[Problem description] Write out all the entries word for word, but skip any images.

[Records from a data source]
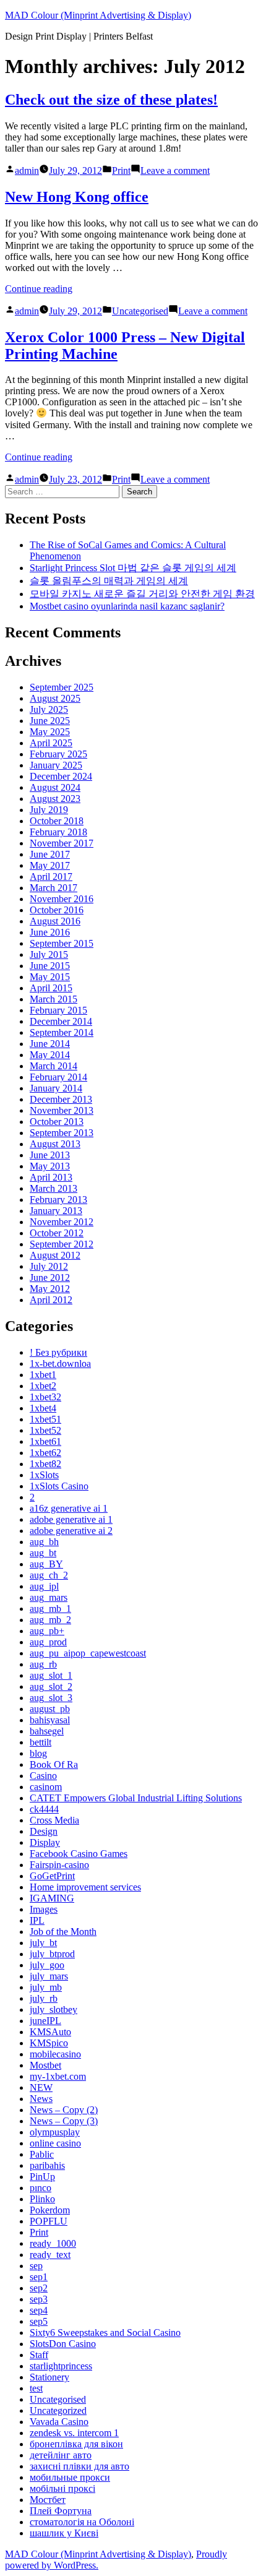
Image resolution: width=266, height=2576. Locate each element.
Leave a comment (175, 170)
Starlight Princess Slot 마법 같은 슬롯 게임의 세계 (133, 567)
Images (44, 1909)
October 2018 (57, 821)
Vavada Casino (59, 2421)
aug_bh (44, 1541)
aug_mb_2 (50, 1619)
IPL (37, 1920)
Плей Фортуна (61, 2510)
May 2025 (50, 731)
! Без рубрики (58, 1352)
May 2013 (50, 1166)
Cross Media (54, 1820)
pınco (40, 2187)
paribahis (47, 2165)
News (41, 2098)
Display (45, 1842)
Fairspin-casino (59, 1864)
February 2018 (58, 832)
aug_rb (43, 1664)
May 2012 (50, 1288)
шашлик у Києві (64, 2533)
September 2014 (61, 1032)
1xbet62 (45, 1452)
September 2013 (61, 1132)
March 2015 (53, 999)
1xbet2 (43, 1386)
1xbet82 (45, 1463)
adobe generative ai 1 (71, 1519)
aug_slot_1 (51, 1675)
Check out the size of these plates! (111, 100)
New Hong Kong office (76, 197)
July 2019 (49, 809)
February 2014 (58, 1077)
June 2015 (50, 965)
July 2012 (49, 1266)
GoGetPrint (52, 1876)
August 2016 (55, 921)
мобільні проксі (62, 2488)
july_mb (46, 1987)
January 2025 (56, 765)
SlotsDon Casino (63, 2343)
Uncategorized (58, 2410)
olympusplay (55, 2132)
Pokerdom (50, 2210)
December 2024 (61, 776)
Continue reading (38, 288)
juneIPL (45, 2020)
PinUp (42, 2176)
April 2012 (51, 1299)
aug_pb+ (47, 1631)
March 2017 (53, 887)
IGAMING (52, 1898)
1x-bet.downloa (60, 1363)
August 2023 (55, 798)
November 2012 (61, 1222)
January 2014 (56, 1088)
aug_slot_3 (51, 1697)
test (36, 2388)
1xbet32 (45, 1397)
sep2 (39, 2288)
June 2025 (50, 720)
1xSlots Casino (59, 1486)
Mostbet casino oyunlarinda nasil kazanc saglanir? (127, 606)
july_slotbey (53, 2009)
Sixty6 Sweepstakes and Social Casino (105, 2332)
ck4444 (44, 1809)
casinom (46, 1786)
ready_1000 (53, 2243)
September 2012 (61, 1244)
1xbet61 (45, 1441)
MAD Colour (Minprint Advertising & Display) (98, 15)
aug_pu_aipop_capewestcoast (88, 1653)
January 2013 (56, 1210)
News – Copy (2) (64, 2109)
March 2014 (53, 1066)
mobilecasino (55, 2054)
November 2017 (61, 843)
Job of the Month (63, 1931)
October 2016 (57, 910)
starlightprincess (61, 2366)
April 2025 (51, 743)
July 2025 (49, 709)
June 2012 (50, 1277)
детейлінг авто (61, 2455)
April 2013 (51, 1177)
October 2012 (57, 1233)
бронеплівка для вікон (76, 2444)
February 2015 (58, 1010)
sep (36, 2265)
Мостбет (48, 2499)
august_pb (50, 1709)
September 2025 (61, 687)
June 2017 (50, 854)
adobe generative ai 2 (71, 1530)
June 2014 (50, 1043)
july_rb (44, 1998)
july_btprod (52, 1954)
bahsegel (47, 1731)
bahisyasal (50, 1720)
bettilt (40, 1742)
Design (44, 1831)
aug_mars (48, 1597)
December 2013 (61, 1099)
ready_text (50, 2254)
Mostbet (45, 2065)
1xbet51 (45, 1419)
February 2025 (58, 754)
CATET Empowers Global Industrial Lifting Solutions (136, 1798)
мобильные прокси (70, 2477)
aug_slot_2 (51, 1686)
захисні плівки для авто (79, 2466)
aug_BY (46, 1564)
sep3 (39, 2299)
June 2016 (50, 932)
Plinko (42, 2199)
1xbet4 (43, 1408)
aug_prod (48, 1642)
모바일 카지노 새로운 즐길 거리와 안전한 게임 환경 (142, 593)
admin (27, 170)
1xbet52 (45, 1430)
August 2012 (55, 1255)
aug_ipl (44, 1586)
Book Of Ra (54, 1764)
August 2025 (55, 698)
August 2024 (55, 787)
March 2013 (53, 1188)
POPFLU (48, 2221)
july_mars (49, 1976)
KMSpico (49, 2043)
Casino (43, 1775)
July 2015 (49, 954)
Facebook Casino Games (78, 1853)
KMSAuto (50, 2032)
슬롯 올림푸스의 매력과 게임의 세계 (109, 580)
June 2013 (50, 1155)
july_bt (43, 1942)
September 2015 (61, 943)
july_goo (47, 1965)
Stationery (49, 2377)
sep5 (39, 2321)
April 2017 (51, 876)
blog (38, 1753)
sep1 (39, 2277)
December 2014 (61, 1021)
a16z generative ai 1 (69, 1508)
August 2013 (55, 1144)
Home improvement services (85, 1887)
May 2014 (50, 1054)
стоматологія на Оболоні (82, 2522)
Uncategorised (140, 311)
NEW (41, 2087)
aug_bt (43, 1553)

[Answer to the exercise]
Image resolution: width=266, height=2576. Locate each element.
Leave a comment (175, 170)
Starlight Princess Slot 마법 같은 슬롯 게임의 세계 (133, 567)
Images (44, 1909)
October 2018 (57, 821)
Vavada Casino (59, 2421)
aug_bh (44, 1541)
aug_mb_2 (50, 1619)
IPL (37, 1920)
Плей Фортуна (61, 2510)
May 2025 (50, 731)
! Без рубрики (58, 1352)
May 2013 (50, 1166)
Cross Media (54, 1820)
pınco (40, 2187)
paribahis (47, 2165)
News (41, 2098)
Display (45, 1842)
Fairspin-casino (59, 1864)
February 2018 (58, 832)
aug_rb (43, 1664)
May 2012 (50, 1288)
шашлик у Києві (64, 2533)
September 2014 (61, 1032)
1xbet62 (45, 1452)
September 2013 (61, 1132)
March 2015 (53, 999)
1xbet2 (43, 1386)
1xbet82 (45, 1463)
adobe generative ai 1 (71, 1519)
aug_slot_1 (51, 1675)
Check out the size of these plates! (111, 100)
New Hong Kong office (76, 197)
July 2019 (49, 809)
February 2014 (58, 1077)
June 2015 (50, 965)
July 2012 (49, 1266)
GoGetPrint (52, 1876)
August 2016 (55, 921)
мобільні проксі (62, 2488)
july_mb (46, 1987)
January 2025 (56, 765)
SlotsDon Casino (63, 2343)
Uncategorized (58, 2410)
olympusplay (55, 2132)
Pokerdom (50, 2210)
December 2024 (61, 776)
Continue reading (38, 288)
juneIPL (45, 2020)
PinUp (42, 2176)
April 2012 (51, 1299)
aug_pb+ (47, 1631)
March 2017 (53, 887)
IGAMING (52, 1898)
1x-bet.downloa (60, 1363)
August 2023 (55, 798)
November 2012 (61, 1222)
January 2014 (56, 1088)
aug_slot_3 (51, 1697)
test (36, 2388)
1xbet32 (45, 1397)
sep2 (39, 2288)
June 2025 (50, 720)
1xSlots Casino (59, 1486)
Mostbet casino oyunlarinda nasil kazanc saglanir? (127, 606)
july_slotbey (53, 2009)
Sixty6 Sweepstakes and Social Casino (105, 2332)
ck4444 (44, 1809)
casinom (46, 1786)
ready_1000 (53, 2243)
September 2012 (61, 1244)
1xbet61 (45, 1441)
MAD Colour (Minprint Advertising & Display) (98, 15)
aug_pu_aipop_capewestcoast (88, 1653)
January 2013 (56, 1210)
News – Copy (2) (64, 2109)
March 2014 (53, 1066)
mobilecasino (55, 2054)
November 2017 (61, 843)
Job of the Month (63, 1931)
October 2016 (57, 910)
starlightprincess (61, 2366)
April 2025 (51, 743)
July 2025 (49, 709)
June 2012 (50, 1277)
детейлінг авто (61, 2455)
April 2013 (51, 1177)
October 2012 (57, 1233)
бронеплівка для вікон (76, 2444)
February 2015 (58, 1010)
sep (36, 2265)
Мостбет (48, 2499)
august_pb (50, 1709)
September 2025 (61, 687)
June 2017 (50, 854)
adobe generative ai 2 (71, 1530)
June 2014 (50, 1043)
july_rb (44, 1998)
july_btprod (52, 1954)
bahsegel (47, 1731)
bahisyasal (50, 1720)
bettilt (40, 1742)
Design (44, 1831)
aug_mars (48, 1597)
December 2013 (61, 1099)
ready_text (50, 2254)
Mostbet (45, 2065)
1xbet51 (45, 1419)
February 2025 (58, 754)
CATET Empowers Global Industrial Lifting Solutions (136, 1798)
мобильные прокси (70, 2477)
aug_slot_2 (51, 1686)
захисні плівки для авто (79, 2466)
aug_BY (46, 1564)
sep3 (39, 2299)
June 2016 (50, 932)
Plinko (42, 2199)
1xbet4 (43, 1408)
aug_prod (48, 1642)
모바일 카지노 새로운 즐길 거리와 안전한 게임 환경 (142, 593)
admin (27, 170)
1xbet52 (45, 1430)
August 2012 (55, 1255)
aug_ipl (44, 1586)
Book Of Ra (54, 1764)
August 2025 (55, 698)
August 2024 (55, 787)
March 2013 (53, 1188)
POPFLU (48, 2221)
july_mars (49, 1976)
KMSpico (49, 2043)
Casino (43, 1775)
July 2015 (49, 954)
Facebook Casino Games (78, 1853)
KMSAuto (50, 2032)
슬롯 올림푸스의 매력과 게임의 세계 (109, 580)
June 2013 (50, 1155)
july_bt (43, 1942)
September 2015 (61, 943)
july_goo (47, 1965)
Stationery (49, 2377)
sep5 (39, 2321)
April 2017 (51, 876)
blog (38, 1753)
sep1 (39, 2277)
December 2014 (61, 1021)
a16z generative ai 1 (69, 1508)
August 2013 (55, 1144)
Home improvement services (85, 1887)
May 2014 (50, 1054)
стоматологія на Оболоні (82, 2522)
Uncategorised (140, 311)
NEW (41, 2087)
aug_bt (43, 1553)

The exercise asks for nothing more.